Besonders bemerkenswert ist die Begründung der geplanten Änderung des § 14 Abs. 2 TMG:

Dort heißt es, man nehme lediglich die Rechtslage vorweg, die sich aus § 24 Abs. 1 Nr. 2 BDSG-E ergebe. Danach soll eine Datenverarbeitung durch nicht-öffentliche Stellen zulässig sein, wenn

„sie zur Geltendmachung, Ausübung oder Verteidigung rechtlicher Ansprüche erforderlich ist“.

Der unbefangene Leser würde diese Regelung so verstehen, dass damit eine Datenverarbeitung zur Verfolgung eigener Ansprüche des Datenverarbeiters gemeint ist, vielleicht auch noch eine Datenverarbeitung, die  ein Anwalt oder eine andere Person vornimmt, die mit der Rechtsverfolgung beauftragt ist.
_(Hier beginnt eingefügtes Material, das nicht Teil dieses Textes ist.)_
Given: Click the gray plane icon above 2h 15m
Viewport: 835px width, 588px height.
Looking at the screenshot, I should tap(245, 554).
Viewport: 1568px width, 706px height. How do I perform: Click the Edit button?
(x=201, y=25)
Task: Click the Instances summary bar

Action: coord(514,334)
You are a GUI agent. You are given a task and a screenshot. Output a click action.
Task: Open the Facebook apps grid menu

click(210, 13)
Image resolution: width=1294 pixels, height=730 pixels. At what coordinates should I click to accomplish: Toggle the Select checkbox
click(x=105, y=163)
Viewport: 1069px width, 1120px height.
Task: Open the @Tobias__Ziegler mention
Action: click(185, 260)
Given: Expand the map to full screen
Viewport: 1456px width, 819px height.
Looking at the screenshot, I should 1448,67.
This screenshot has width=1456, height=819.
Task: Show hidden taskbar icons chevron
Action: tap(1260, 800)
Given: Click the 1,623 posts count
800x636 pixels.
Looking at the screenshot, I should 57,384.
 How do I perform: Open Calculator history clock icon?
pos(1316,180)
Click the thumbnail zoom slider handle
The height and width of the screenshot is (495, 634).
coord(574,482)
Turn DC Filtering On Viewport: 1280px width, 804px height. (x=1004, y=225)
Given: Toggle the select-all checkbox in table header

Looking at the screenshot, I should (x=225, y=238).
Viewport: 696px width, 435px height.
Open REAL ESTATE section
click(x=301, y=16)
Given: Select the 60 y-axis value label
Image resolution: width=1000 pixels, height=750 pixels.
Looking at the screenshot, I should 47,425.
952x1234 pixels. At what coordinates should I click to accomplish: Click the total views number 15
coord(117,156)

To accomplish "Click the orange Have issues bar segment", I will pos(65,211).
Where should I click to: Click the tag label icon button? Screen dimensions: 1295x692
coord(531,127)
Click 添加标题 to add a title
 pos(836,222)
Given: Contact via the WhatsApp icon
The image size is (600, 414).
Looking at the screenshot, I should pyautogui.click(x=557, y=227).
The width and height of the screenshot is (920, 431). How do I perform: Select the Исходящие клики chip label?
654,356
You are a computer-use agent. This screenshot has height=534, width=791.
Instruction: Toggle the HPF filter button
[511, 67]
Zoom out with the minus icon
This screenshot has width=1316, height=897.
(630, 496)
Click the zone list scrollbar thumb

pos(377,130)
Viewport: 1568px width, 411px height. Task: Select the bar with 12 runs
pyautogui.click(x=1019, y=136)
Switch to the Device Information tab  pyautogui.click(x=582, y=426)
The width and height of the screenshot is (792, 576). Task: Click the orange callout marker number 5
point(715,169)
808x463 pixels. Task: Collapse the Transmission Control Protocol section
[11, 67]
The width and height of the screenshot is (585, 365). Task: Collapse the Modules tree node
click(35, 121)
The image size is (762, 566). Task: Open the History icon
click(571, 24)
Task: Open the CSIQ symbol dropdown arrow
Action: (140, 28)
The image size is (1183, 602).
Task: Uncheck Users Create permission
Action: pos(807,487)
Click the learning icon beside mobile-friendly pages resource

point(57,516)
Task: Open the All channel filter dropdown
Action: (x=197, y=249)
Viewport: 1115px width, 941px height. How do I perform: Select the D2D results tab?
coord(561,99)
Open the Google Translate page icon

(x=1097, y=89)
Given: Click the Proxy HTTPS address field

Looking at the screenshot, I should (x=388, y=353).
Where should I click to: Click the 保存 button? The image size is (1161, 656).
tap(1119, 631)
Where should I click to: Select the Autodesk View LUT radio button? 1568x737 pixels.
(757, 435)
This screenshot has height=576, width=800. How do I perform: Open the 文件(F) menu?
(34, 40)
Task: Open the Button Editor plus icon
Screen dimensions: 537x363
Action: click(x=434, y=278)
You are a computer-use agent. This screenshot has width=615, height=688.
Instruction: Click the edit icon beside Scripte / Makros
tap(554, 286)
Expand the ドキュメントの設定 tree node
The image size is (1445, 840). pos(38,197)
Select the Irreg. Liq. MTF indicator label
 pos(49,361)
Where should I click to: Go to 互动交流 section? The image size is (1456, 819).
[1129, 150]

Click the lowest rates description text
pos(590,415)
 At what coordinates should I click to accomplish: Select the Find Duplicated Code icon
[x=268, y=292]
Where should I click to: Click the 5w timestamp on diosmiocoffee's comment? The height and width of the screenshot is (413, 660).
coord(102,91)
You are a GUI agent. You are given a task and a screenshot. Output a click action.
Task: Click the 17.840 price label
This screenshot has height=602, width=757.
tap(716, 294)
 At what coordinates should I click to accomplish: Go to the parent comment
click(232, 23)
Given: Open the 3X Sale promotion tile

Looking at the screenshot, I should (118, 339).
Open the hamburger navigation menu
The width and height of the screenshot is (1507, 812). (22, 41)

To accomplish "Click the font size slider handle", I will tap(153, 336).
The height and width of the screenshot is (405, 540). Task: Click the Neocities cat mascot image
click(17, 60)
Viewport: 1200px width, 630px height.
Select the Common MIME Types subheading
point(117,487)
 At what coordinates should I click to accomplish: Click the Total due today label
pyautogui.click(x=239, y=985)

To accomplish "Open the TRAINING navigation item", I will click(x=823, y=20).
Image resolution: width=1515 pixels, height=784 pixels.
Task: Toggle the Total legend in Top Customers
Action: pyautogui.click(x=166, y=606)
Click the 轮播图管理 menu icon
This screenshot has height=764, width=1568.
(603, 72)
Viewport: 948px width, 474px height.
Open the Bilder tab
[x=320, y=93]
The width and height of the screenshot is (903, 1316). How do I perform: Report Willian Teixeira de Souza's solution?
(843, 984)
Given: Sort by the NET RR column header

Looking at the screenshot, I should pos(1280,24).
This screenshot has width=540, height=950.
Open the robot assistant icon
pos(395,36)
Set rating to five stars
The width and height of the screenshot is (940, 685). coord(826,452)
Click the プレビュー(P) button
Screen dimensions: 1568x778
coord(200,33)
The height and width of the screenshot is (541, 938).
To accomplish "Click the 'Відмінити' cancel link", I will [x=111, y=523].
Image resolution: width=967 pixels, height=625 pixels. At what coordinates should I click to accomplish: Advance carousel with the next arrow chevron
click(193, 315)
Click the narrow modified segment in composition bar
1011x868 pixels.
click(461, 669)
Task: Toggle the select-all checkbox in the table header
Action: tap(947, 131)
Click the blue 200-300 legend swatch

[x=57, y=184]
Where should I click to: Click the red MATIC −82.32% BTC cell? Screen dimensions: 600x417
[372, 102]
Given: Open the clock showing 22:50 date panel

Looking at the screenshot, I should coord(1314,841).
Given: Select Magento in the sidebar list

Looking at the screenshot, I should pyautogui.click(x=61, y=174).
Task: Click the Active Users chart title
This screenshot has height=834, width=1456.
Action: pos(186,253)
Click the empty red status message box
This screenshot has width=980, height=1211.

Das BMJV möchte diese Vorschrift aber exzessiv auslegen. Wenn ein Politiker sich demnächst durch einen Tweet in ein schlechtes Recht gerückt fühlt, soll Twitter nach der Lesart des BMJV dem Politiker die ladungsfähige Anschrift des Twitter-Nutzers offenbaren dürfen, um dem Politiker die Rechtsverfolgung zu ermöglichen. Niemand könnte dann mehr sicher davor sein, dass anonyme Äußerungen im Netz auch tatsächlich anonym bleiben. Ein offenbar gewollter Einschüchterungseffekt, der die Kommunikationsfreiheit im Netz massiv in Frage stellen würde.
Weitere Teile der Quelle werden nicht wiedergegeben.